What you have to do: Could you lay out the rows below as a two-column CSV with the headers "prompt" and "answer", one line per row, giving each row's text and its answer in one quoted field each with line breaks replaced by spaces? Cover every row and leave out the pictures.

Records to process:
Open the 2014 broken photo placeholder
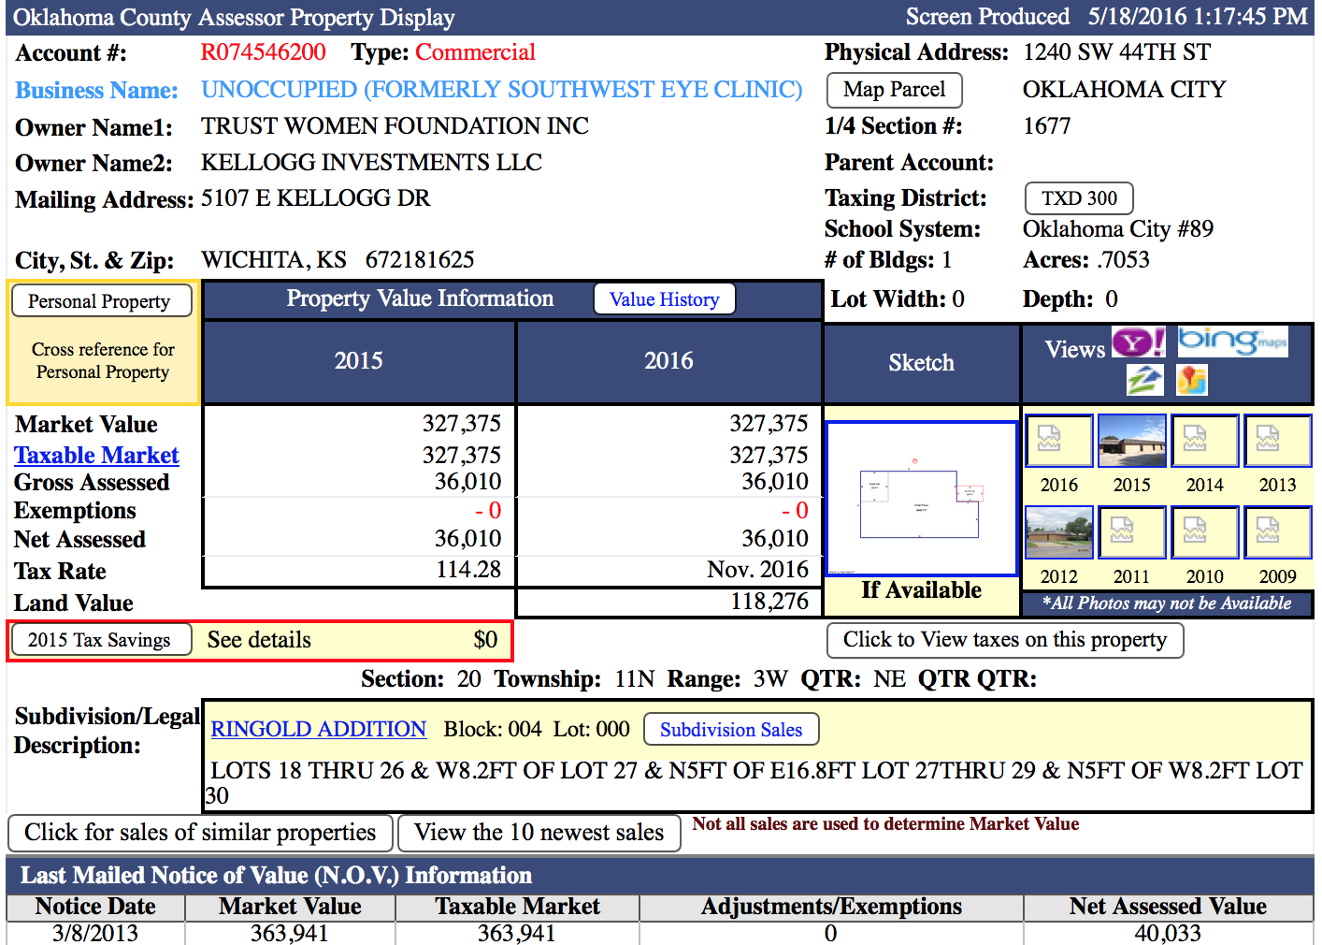The height and width of the screenshot is (945, 1322). point(1204,441)
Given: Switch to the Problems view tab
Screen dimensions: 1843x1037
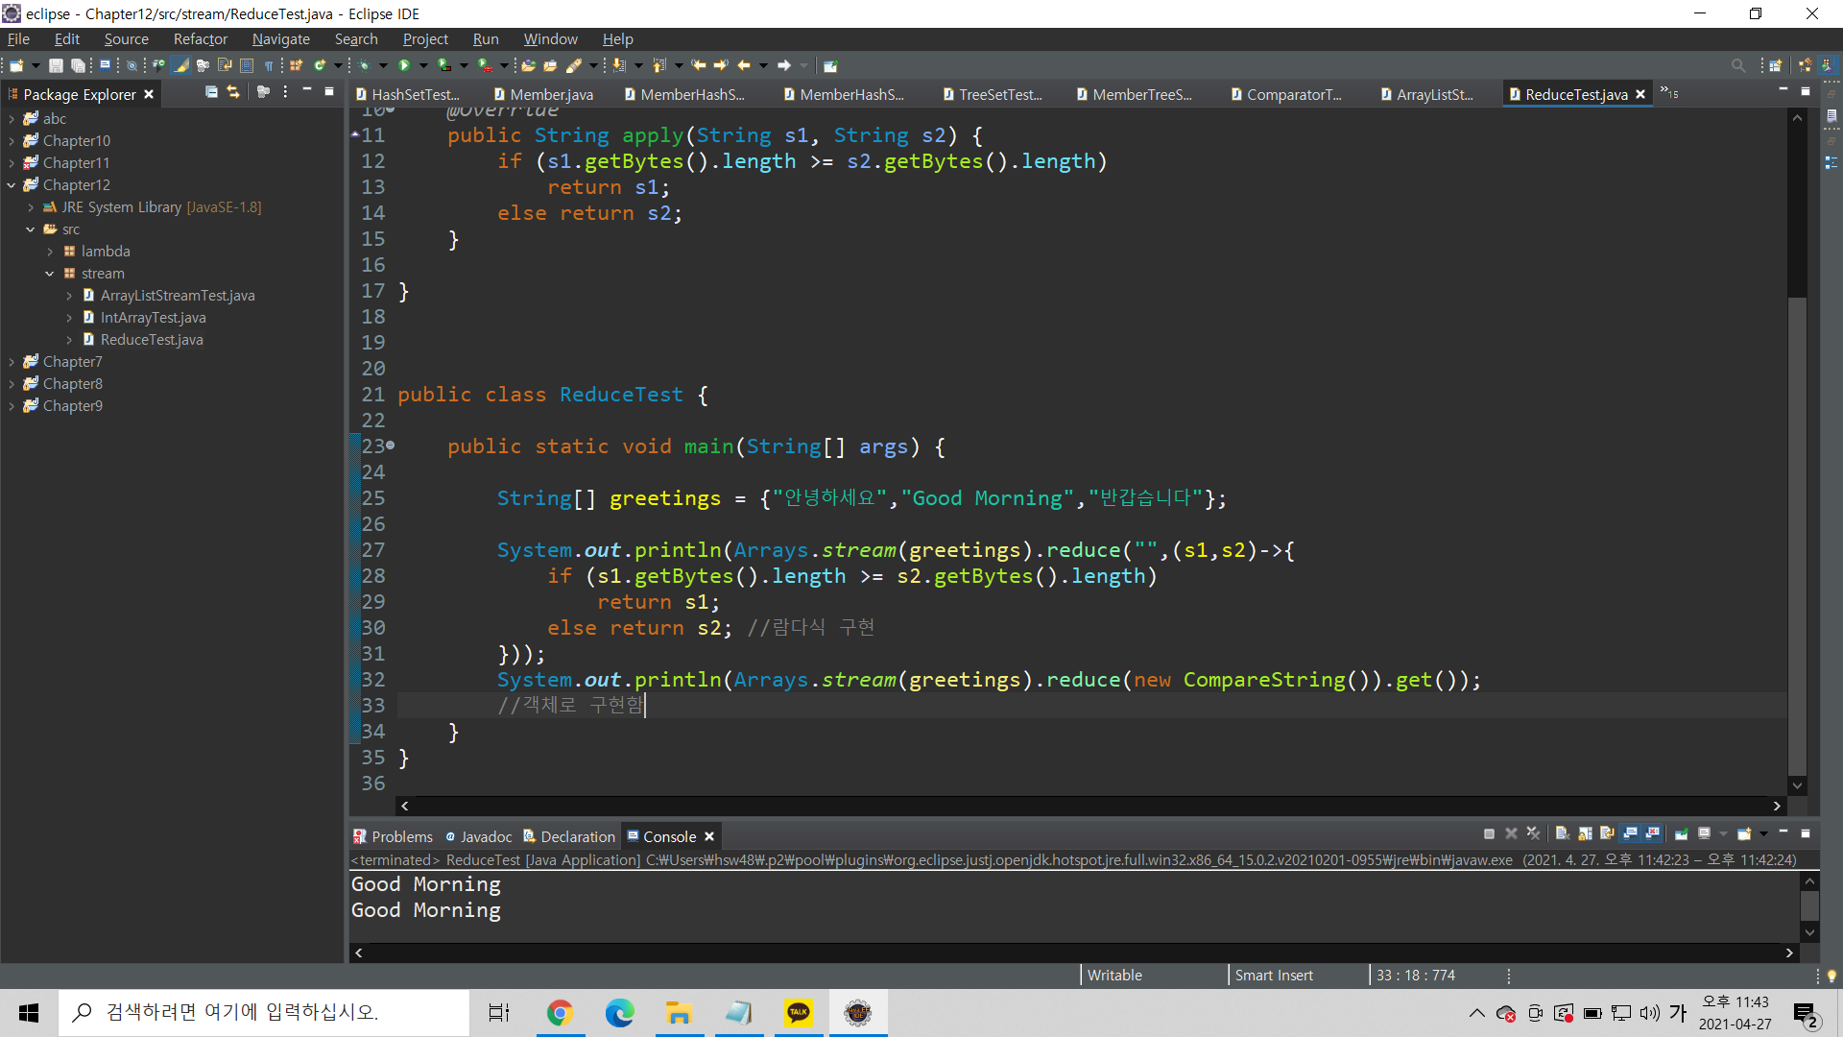Looking at the screenshot, I should coord(394,836).
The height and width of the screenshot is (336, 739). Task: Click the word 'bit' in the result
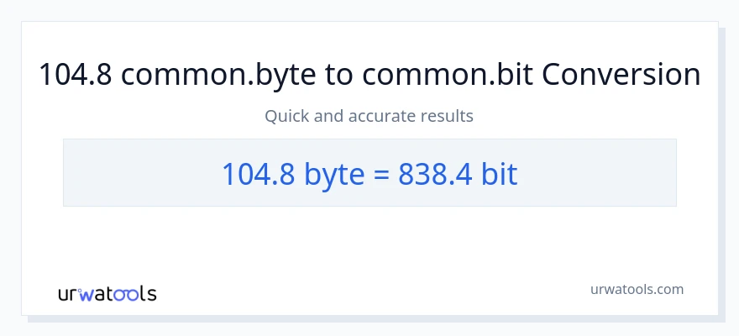tap(499, 173)
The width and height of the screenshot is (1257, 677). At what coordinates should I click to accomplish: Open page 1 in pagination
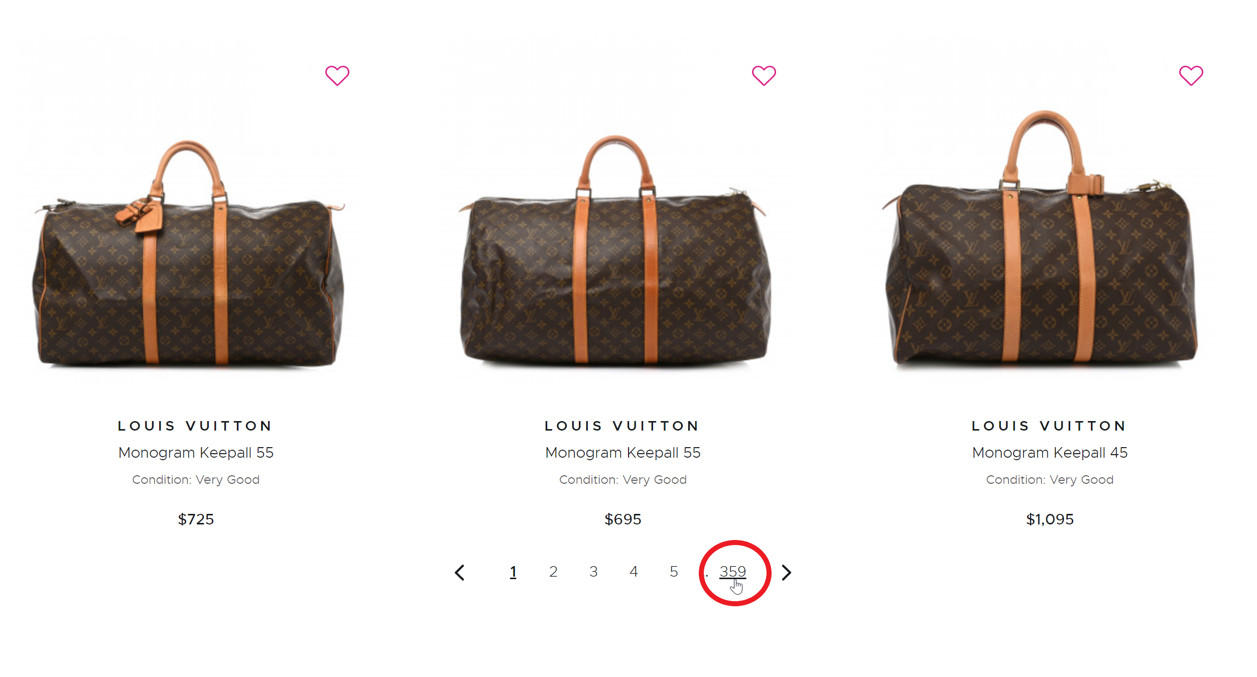pyautogui.click(x=513, y=572)
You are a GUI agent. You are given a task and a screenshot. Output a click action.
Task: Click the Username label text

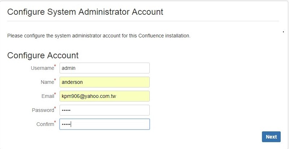pos(42,68)
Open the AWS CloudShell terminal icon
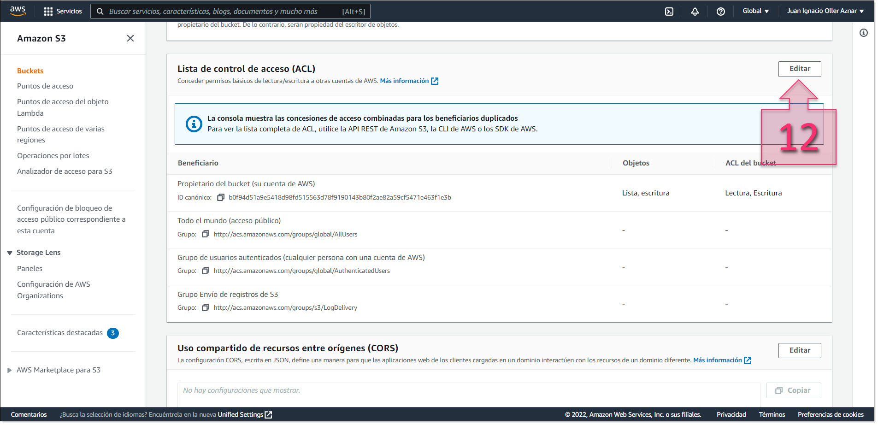Viewport: 878px width, 425px height. [x=669, y=11]
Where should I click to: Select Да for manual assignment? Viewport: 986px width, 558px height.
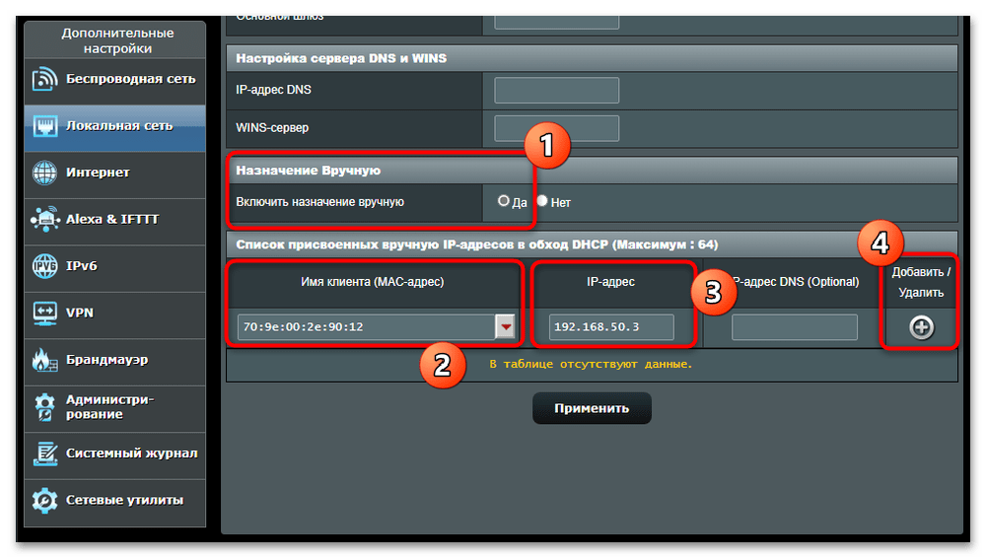click(504, 201)
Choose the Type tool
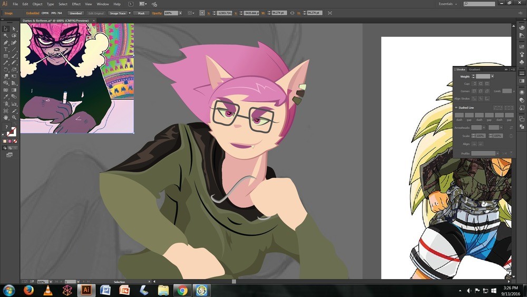This screenshot has height=297, width=527. coord(6,50)
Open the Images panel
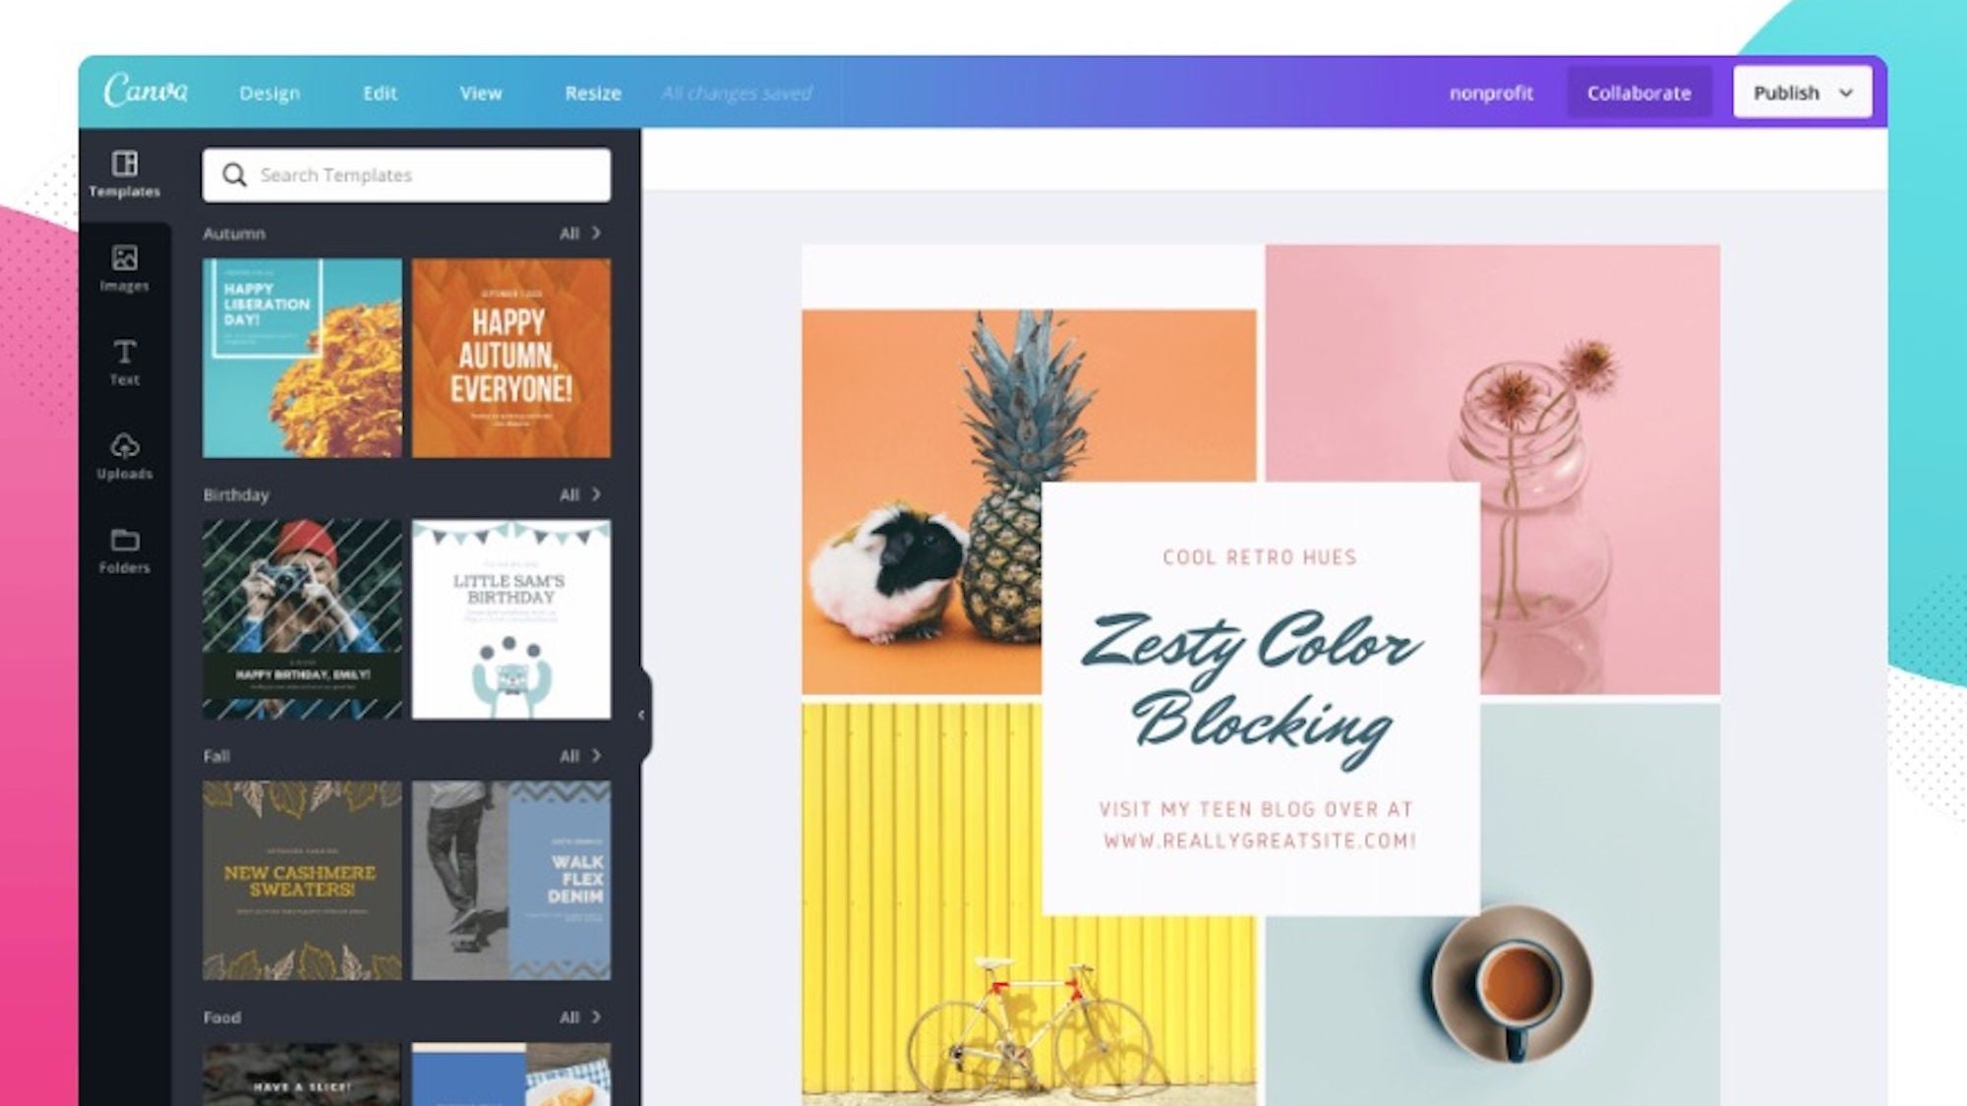The width and height of the screenshot is (1967, 1106). point(123,266)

Result of the task:
prompt,answer
"Open the 2014 broken photo placeholder","The height and width of the screenshot is (945, 1322). point(1204,441)"
"Given: Switch to the Problems view tab Screen dimensions: 1843x1037","Looking at the screenshot, I should coord(394,836)."
"The height and width of the screenshot is (336, 739). Task: Click the word 'bit' in the result","tap(499, 173)"
"The width and height of the screenshot is (1257, 677). At what coordinates should I click to accomplish: Open page 1 in pagination","pyautogui.click(x=513, y=572)"
"You are a GUI agent. You are given a task and a screenshot. Output a click action. Task: Click the Username label text","pos(42,68)"
"Open the AWS CloudShell terminal icon","Viewport: 878px width, 425px height. [x=669, y=11]"
"Where should I click to: Select Да for manual assignment? Viewport: 986px width, 558px height.","click(504, 201)"
"Choose the Type tool","This screenshot has height=297, width=527. coord(6,50)"
"Open the Images panel","The width and height of the screenshot is (1967, 1106). point(123,266)"